Lake Iznajar

July 20, 2018 - Priego de Córdoba, Spain

The little town of Iznajar sits on top of a steep hill overlooking the Genil River valley. In the 1960s 200 hectares of land and 150,000 olive trees were submerged to create a reservoir, officially 'opened' by Franco in 1969, to supply drinking water and irrigation to local villages. So Iznajar became an inland town with extensive water views, no doubt greatly increasing its tourist potential. Lake Iznajar, as the reservoir is called, is about 30 km long, and almost immediately beneath the town is the wide sandy stretch of Valdearenas Beach.

I was intrigued by the name of the village, and my research revealed that it was named after the Hins Ashar castle built there by the moors in the 8th century. Between Cordoba and Granada, it is near the  southwest border of the province of Cordoba, and, following hundreds of years of various skirmishes, it was retaken by the Christians in 1431, some 60 years before the fall of Granada.

Today's expedition was to Valdearenas Beach, about half an hour's drive from the villa. We all went, in our various hired cars, and drove right onto the sand, beside the inevitable umbrellas shading two sunlounges each. We paid up and settled ourselves down to sunbake, swim or have a turn in one of the kayaks or boats which were sitting on the edge of the water, ready for hire. I had a swim, nodded over my kindle and took some pretty ordinary photos. Most of the others eventually went up to the restaurant on the edge of the beach for lunch, but I didn't feel like it, so sat and minded our gear. Not that there was much need for that, as there were very few other people on the beach even though the day was sunny - totally cloudless in fact - and warm (about mid-30s). I was surprised that there weren't more people as I had seen pictures of the beach when it was quite crowded, and the lake dotted with various craft such as pedal boats, kayaks and wind surfers- no powered craft allowed.
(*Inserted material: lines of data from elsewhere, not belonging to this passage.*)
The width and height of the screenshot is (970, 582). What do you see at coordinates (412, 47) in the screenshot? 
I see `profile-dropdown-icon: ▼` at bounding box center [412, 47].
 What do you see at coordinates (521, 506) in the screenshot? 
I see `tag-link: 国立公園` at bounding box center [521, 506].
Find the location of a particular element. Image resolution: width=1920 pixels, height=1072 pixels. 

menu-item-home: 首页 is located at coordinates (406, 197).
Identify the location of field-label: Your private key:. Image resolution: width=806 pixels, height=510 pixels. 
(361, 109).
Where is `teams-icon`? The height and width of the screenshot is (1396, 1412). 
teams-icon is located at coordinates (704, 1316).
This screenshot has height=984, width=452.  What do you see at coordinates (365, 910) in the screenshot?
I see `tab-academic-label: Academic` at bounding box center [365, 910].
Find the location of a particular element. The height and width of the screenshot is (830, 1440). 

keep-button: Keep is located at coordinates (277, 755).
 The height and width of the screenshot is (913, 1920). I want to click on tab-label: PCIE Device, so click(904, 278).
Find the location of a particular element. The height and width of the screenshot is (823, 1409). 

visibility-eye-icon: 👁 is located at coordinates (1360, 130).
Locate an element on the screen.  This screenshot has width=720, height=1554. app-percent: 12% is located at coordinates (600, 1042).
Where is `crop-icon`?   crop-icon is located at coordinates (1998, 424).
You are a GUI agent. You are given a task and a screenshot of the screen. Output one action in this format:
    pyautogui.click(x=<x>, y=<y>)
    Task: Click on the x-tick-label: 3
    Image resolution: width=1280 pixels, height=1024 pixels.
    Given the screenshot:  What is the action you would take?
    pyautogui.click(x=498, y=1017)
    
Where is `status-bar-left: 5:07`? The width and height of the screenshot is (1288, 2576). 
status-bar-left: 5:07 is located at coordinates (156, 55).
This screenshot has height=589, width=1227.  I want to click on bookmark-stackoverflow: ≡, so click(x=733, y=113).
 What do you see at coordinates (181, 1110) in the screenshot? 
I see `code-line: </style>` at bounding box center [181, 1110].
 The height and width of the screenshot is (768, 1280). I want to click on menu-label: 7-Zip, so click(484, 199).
We stayed for a few hours, enjoying being there together in the lovely scenery. When we were getting ready to leave, about mid-afternoon, the Canadians decided they would like to try out one of the pedal boats. These are quite ingenious as they have a tall slide down which you can hurtle into the water.

David, Sarah and I called into Iznajar on the way home. It is a pretty little town with the usual white houses and colourful flowers growing or hanging in the narrow streets. We made our way up to the 'mirador', an open area with a kind of promenade from which there is an extensive view of the lake. There is a castle and a fort in the town, but we contented ourselves with just taking in the views.

As we were driving into the villa carpark, Sam came out to meet us. Will, Emily and Caroline and families were home by this time, but the place had been deserted when Sam arrived, having hired a car and driven up from Malaga airport. We were very disappointed that Lucy, Alfie and Mabel hadn't been able to make it. Sam was about to go into Las Lagunillas for a few supplies so I said I would accompany him. It was his second visit for the day as the emptiness of the villa had driven him into town for a quiet pint earlier.I don't think he is as fluent in Spanish as Caroline, but he certainly knows enough of the language to make a shoppping expedition with him less hilariously full of misunderstandings than our last few have been.

We got back in time for the usual melee in the courtyard, during which the Canadians returned, having thoroughly enjoyed their boat ride. Finally, the routine of a barbecue under the vine-covered pergola. What a life!